■ **TASK**: Lines below that hold the word "computer" must be copied in full.

[Stored records]
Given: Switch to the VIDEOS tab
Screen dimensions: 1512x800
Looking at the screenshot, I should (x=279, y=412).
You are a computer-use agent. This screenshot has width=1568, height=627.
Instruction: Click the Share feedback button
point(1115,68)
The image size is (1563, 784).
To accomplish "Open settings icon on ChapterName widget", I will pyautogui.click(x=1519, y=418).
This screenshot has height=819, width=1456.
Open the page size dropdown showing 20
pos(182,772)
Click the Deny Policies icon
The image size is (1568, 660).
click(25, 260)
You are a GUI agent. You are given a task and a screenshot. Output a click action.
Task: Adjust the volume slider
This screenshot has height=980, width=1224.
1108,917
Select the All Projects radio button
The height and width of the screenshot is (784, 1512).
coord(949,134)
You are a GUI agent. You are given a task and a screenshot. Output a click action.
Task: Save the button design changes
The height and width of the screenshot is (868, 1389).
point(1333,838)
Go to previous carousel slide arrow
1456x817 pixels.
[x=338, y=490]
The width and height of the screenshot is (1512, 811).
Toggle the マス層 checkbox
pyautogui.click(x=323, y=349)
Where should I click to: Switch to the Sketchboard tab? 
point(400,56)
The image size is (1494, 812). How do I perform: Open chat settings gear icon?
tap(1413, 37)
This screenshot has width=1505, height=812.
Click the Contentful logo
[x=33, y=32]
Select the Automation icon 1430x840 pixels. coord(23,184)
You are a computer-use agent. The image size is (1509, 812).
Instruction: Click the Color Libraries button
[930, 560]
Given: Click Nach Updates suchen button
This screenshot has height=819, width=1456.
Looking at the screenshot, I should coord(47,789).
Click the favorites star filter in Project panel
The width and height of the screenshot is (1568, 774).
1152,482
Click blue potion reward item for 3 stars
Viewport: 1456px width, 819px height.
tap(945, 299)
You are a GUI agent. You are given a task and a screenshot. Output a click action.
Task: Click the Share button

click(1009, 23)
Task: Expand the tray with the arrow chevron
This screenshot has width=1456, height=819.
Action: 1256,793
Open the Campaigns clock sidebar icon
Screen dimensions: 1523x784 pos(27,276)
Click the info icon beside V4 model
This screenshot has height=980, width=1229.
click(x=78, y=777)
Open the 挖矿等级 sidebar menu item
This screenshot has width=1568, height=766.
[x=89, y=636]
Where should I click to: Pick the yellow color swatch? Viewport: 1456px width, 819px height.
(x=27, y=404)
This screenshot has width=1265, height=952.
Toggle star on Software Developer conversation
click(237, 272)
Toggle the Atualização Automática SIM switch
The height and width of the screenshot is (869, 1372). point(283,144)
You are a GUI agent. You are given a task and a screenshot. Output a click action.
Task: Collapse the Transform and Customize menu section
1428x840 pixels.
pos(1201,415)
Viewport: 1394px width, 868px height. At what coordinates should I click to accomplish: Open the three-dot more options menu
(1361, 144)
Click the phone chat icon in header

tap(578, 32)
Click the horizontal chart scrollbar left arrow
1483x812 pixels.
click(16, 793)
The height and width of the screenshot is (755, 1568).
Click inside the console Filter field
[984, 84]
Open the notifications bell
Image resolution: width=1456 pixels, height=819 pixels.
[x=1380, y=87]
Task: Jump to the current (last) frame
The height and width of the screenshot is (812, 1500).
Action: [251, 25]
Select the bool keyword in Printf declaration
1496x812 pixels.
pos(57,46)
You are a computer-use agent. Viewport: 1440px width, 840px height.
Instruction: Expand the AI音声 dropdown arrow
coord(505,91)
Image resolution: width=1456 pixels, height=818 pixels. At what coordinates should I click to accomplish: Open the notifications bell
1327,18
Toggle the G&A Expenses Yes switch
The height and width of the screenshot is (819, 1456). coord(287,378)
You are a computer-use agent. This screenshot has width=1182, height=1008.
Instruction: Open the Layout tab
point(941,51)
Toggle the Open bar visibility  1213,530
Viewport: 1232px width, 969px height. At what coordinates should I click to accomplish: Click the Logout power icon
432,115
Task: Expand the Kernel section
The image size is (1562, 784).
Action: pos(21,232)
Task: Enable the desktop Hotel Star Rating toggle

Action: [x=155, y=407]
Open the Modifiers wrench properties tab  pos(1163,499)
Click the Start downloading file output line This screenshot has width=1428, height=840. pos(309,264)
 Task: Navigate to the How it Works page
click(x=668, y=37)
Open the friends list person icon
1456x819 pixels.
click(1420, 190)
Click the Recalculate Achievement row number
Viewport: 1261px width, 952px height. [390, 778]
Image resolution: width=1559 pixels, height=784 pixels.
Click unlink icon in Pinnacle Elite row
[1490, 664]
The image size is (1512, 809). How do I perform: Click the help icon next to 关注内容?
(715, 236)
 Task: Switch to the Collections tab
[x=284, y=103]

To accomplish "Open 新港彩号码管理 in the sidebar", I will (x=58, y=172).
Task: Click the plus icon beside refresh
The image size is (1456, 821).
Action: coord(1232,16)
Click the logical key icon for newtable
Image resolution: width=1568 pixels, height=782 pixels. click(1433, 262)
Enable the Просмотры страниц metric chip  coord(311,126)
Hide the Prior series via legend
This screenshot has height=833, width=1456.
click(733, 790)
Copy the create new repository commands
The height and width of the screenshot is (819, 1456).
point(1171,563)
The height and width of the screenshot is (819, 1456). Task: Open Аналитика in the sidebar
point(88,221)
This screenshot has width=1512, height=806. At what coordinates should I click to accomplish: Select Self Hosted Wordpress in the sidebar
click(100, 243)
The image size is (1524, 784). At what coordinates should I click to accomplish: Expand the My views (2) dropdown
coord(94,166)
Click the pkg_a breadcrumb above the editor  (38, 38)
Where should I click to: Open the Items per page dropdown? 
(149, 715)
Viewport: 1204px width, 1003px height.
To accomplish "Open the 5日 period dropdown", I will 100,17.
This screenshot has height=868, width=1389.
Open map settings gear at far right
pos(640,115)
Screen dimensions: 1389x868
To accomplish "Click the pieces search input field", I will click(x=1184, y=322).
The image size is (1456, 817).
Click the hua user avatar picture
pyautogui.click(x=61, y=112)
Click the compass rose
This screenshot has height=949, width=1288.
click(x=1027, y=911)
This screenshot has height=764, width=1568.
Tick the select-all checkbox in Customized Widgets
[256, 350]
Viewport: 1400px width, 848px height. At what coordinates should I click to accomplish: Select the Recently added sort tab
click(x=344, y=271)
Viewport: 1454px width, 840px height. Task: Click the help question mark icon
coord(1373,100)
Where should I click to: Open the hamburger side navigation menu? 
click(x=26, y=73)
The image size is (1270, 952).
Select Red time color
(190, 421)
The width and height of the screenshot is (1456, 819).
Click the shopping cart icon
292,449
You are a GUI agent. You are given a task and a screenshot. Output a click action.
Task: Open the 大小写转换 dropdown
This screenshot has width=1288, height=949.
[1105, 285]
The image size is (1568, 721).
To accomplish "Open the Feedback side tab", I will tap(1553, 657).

■ **SOLUTION FOR THIS EXERCISE**:
You are a computer-use agent. This screenshot has width=1568, height=627.
You are a computer-use agent. The image size is (1509, 812).
You are a computer-use agent. Viewport: 1440px width, 840px height.
You are a computer-use agent. This screenshot has width=1182, height=1008.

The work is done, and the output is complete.